When September and October came along, I soon came to realise that I really did not like Business studies and asked to get it swapped for another subject. However it was already nearing november when I asked this.. so I was told that subject changes were closed for the year (it was too late).

Just for the first few weeks I did a decent amount of maths and business work. But soon after i realised that I was not doing any work whatsoever.. zero work. Also zero work done during computer science.

Every lesson I would be on my phone texting in this group chat i really liked or i was zoning out. The importance of A-levels didn't cross my mind, due to my own immaturity.
I would have the book in front of me with an empty page out, with a phone in my hand. If a teacher came up to me or asked me anything I would put on a facade that I'm doing fine and I'm actually doing the work, when I wasn't.

It shocked me how I had all that free time and I squandered it all like it was nothing. As the time passed on and the we approached winter holidays, I could've used that time to catch up and do my work. However I got presented with my first ever opportunity to do a part-time job. I could've denied it, but I took it on because I wanted to experience it for the first time. I spent most of my winter holidays working and the little free days I had at the end, I was occupying myself with watching shows and doing things I enjoyed.

Then came in January and February. My behaviour of not working at all continued. I did not open a single revision book when I was home, nor did any assignment, or homework. I would stay up very late at night on my phone and talk in the group chats i had fun talking in, in addition to wasting my time on social media. Then I would have to wake up early, getting terrible sleep. I hated this, so I unhealthily adopted the habit of marking myself absent every time I was faced with this. I could easily avoid the stress of going to lectures with a click of a button on my school timetable website, by self-marking as absent. One instance of it would turn into me skiving college multiple times a week. It became a habit and my attendance completely tanked, however I never told my parents or teachers that I falsely marked myself absent. Part of me feels like I did not want to go to lectures due to the fact that I had to face my incompetency as well.

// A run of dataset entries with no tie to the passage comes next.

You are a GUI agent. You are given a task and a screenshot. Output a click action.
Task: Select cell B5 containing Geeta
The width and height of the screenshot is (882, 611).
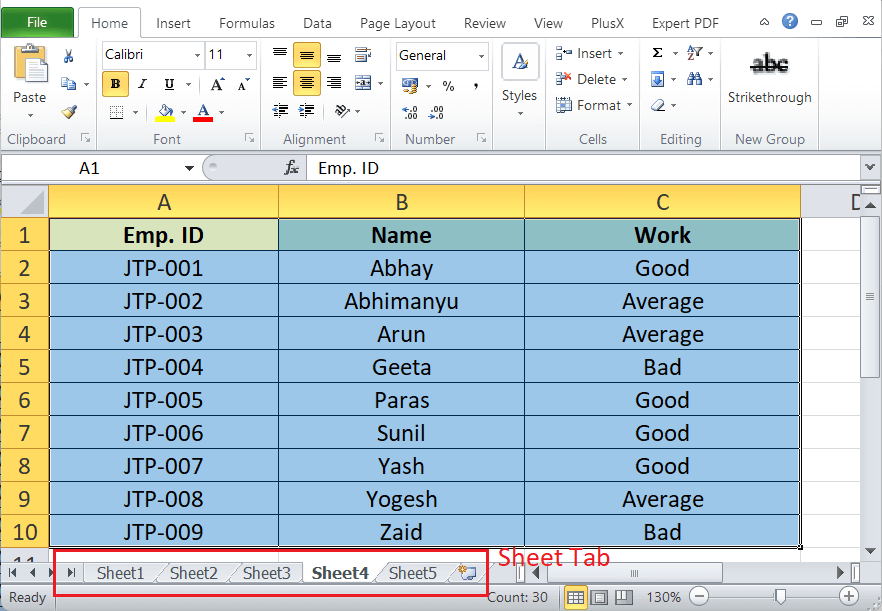(x=401, y=367)
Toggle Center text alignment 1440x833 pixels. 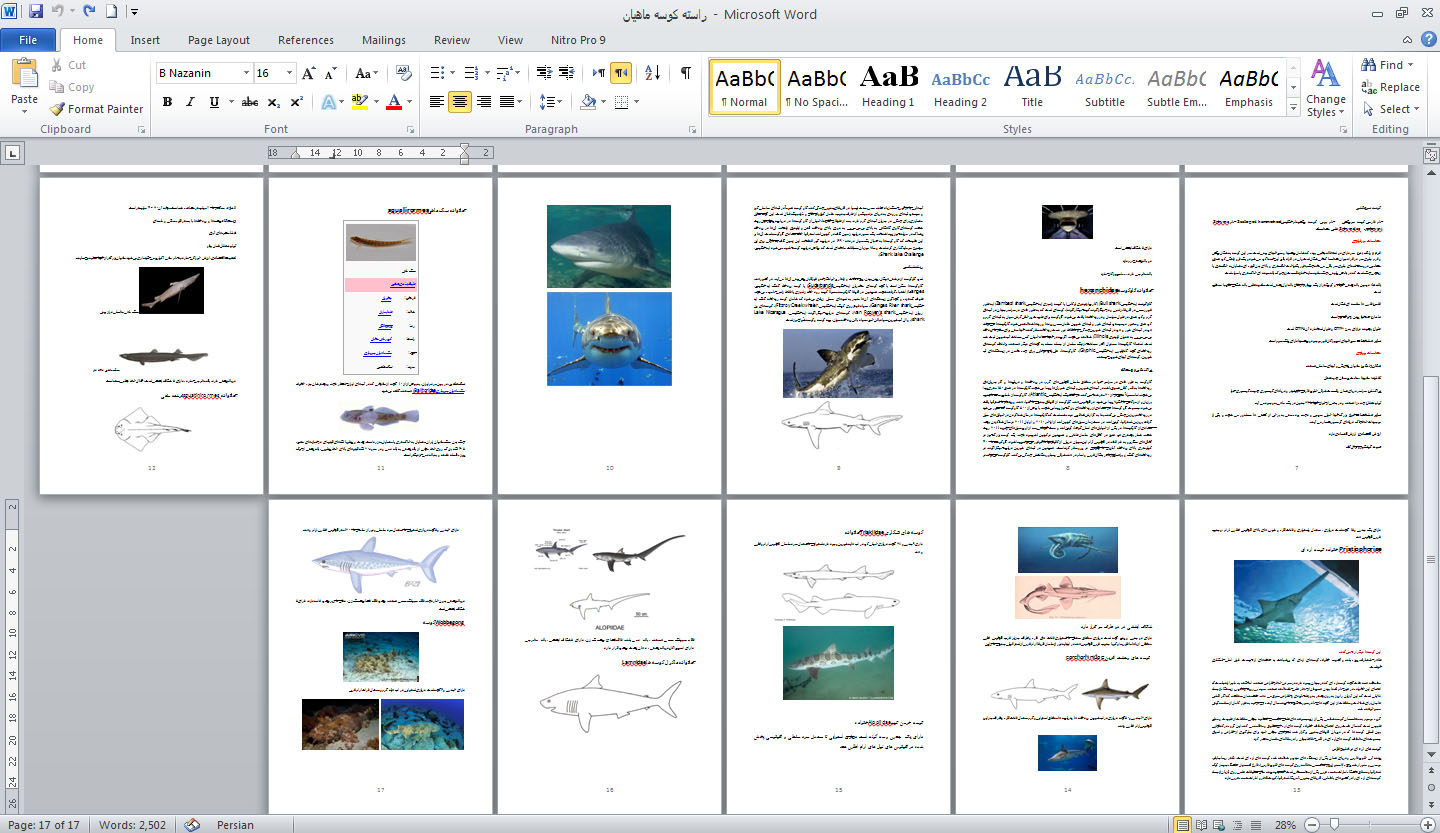pyautogui.click(x=460, y=102)
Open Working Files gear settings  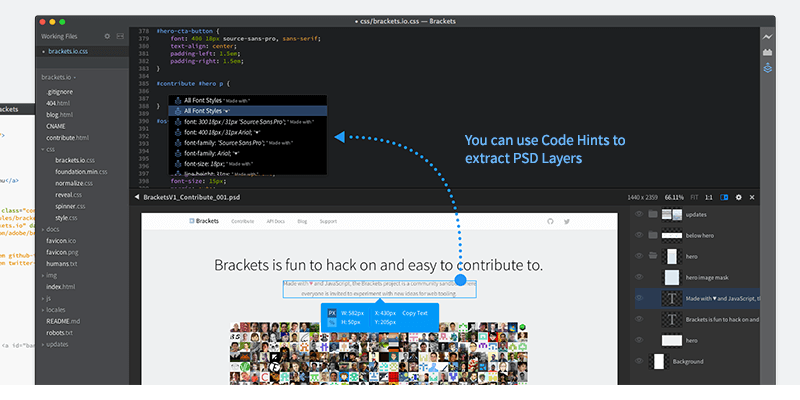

The head staff of my college would then be notified by my unnatural frequency of absences and then flag a cause for concern, so there was a meeting including me, my parents, my tutor and the head staff. They emphasised the importance of attendance and reviewed my statistics, and they set a goal for me to attend every lesson. And so I did, I started going to every lesson for the next month.. but that wouldn't really change anything because I had the behaviour of not doing anything in class.

The gap in knowledge that I had compared to the content I was expected to be caught up to increased exponentially, especially Maths and Computer Science. And before I knew it, whenever I stared at the board it felt like the question I was looking at was completely alien to me. Like some language I did not understand. I could've tried my best but it made it harder to even motivate myself to start studying at that point. Because what was the point? It's so late that the work I needed to catch up to was insurmountable. I kept telling myself that when I get home I'll try my utmost to lock the **** in, in some magical way. But nothing happened. I always had my behaviour and habits of being on social media all day and being idle. Everytime I had a major maths test I knew I would abysmally fail and get a U, so I just marked myself absent on the day of the assessment.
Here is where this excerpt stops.